▶ **Directions for this task**: Please find all lines in the data that hold the string "label" and copy them.

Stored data
+--
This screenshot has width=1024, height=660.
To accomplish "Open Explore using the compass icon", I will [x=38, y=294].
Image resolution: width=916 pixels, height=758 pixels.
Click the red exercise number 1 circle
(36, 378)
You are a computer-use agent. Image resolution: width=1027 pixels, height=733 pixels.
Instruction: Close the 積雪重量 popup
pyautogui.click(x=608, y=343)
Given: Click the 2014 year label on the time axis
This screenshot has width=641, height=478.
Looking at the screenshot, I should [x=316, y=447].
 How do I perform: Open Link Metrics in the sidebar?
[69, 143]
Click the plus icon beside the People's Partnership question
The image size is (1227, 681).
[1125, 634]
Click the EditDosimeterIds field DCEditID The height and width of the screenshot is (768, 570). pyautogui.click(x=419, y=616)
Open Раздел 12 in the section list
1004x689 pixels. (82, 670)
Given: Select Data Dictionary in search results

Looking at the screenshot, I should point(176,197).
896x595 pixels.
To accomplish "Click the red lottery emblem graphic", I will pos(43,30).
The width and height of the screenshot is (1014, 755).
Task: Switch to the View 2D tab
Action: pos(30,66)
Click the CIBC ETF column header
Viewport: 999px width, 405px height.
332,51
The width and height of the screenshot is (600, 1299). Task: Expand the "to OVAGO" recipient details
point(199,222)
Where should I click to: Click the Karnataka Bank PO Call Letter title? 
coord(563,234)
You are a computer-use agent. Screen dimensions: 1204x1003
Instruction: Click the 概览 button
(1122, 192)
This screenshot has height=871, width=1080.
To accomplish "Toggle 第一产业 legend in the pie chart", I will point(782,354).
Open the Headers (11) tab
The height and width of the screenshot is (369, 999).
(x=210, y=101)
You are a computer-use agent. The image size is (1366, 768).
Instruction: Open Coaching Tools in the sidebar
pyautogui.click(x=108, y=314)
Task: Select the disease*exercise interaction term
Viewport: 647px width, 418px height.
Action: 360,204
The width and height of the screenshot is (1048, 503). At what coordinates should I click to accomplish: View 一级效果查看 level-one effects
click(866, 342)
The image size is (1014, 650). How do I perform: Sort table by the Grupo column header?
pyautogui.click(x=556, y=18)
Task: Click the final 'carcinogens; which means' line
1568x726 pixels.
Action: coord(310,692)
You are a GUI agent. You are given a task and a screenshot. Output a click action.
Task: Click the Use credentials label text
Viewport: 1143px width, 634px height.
+--
▶ **Result below**:
Given: Click the 2014 year label on the time axis
Task: Click the Use credentials label text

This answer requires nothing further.